- Work item -
Give a verbatim quotation of every record.

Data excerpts
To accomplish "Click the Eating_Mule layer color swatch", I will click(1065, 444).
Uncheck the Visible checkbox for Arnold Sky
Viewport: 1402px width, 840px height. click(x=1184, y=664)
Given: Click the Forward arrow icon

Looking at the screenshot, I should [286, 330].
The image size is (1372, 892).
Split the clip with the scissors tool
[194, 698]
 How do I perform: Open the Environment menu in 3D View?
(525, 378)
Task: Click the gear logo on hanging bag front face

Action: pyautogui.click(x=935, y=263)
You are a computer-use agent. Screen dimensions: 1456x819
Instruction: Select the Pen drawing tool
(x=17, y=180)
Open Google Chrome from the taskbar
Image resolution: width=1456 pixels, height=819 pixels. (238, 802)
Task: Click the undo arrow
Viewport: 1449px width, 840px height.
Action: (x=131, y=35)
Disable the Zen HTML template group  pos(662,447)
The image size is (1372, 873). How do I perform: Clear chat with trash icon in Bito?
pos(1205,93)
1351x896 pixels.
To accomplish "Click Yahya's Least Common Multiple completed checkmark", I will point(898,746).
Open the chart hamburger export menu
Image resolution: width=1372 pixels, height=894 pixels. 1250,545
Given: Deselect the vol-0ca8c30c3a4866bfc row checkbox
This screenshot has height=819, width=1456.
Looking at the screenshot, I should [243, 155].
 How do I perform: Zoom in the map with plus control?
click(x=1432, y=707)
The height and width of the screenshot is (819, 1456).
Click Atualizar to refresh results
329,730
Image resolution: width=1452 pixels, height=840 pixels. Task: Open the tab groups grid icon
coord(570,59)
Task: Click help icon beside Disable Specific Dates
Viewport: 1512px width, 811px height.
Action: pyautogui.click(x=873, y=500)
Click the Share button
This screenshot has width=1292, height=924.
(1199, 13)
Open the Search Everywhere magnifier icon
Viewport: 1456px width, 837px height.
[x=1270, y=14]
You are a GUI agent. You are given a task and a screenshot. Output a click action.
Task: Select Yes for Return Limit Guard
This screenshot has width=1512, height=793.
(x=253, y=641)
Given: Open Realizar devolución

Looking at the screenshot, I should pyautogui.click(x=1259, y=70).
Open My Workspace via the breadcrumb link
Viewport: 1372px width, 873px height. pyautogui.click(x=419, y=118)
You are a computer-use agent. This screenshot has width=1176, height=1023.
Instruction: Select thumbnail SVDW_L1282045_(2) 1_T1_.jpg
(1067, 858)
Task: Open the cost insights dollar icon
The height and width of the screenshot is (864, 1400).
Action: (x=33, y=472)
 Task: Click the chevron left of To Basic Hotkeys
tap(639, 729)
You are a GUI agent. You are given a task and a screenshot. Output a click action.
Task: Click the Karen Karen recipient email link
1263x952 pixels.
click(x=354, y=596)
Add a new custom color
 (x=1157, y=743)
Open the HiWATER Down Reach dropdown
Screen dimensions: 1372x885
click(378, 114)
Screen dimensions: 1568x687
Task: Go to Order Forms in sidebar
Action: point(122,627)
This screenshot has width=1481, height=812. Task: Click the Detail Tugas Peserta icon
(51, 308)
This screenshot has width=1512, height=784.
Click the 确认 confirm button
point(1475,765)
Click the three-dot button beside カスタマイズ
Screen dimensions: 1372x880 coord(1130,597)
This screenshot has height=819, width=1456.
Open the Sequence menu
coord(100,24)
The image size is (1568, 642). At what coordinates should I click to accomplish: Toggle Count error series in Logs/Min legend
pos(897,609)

- Solution for this task -
To accomplish "Click the Eating_Mule layer color swatch", I will click(1065, 444).
Uncheck the Visible checkbox for Arnold Sky
Viewport: 1402px width, 840px height. click(x=1184, y=664)
Given: Click the Forward arrow icon

Looking at the screenshot, I should [286, 330].
The image size is (1372, 892).
Split the clip with the scissors tool
[194, 698]
 How do I perform: Open the Environment menu in 3D View?
(525, 378)
Task: Click the gear logo on hanging bag front face

Action: pyautogui.click(x=935, y=263)
You are a computer-use agent. Screen dimensions: 1456x819
Instruction: Select the Pen drawing tool
(x=17, y=180)
Open Google Chrome from the taskbar
Image resolution: width=1456 pixels, height=819 pixels. (238, 802)
Task: Click the undo arrow
Viewport: 1449px width, 840px height.
Action: (x=131, y=35)
Disable the Zen HTML template group  pos(662,447)
The image size is (1372, 873). How do I perform: Clear chat with trash icon in Bito?
pos(1205,93)
1351x896 pixels.
To accomplish "Click Yahya's Least Common Multiple completed checkmark", I will point(898,746).
Open the chart hamburger export menu
Image resolution: width=1372 pixels, height=894 pixels. 1250,545
Given: Deselect the vol-0ca8c30c3a4866bfc row checkbox
This screenshot has height=819, width=1456.
Looking at the screenshot, I should [243, 155].
 How do I perform: Zoom in the map with plus control?
click(x=1432, y=707)
The height and width of the screenshot is (819, 1456).
Click Atualizar to refresh results
329,730
Image resolution: width=1452 pixels, height=840 pixels. Task: Open the tab groups grid icon
coord(570,59)
Task: Click help icon beside Disable Specific Dates
Viewport: 1512px width, 811px height.
Action: pyautogui.click(x=873, y=500)
Click the Share button
This screenshot has width=1292, height=924.
(1199, 13)
Open the Search Everywhere magnifier icon
Viewport: 1456px width, 837px height.
[x=1270, y=14]
You are a GUI agent. You are given a task and a screenshot. Output a click action.
Task: Select Yes for Return Limit Guard
This screenshot has width=1512, height=793.
(x=253, y=641)
Given: Open Realizar devolución

Looking at the screenshot, I should pyautogui.click(x=1259, y=70).
Open My Workspace via the breadcrumb link
Viewport: 1372px width, 873px height. pyautogui.click(x=419, y=118)
You are a computer-use agent. This screenshot has width=1176, height=1023.
Instruction: Select thumbnail SVDW_L1282045_(2) 1_T1_.jpg
(1067, 858)
Task: Open the cost insights dollar icon
The height and width of the screenshot is (864, 1400).
Action: (x=33, y=472)
 Task: Click the chevron left of To Basic Hotkeys
tap(639, 729)
You are a GUI agent. You are given a task and a screenshot. Output a click action.
Task: Click the Karen Karen recipient email link
1263x952 pixels.
click(x=354, y=596)
Add a new custom color
 (x=1157, y=743)
Open the HiWATER Down Reach dropdown
Screen dimensions: 1372x885
click(378, 114)
Screen dimensions: 1568x687
Task: Go to Order Forms in sidebar
Action: point(122,627)
This screenshot has width=1481, height=812. Task: Click the Detail Tugas Peserta icon
(51, 308)
This screenshot has width=1512, height=784.
Click the 确认 confirm button
point(1475,765)
Click the three-dot button beside カスタマイズ
Screen dimensions: 1372x880 coord(1130,597)
This screenshot has height=819, width=1456.
Open the Sequence menu
coord(100,24)
The image size is (1568, 642). At what coordinates should I click to accomplish: Toggle Count error series in Logs/Min legend
pos(897,609)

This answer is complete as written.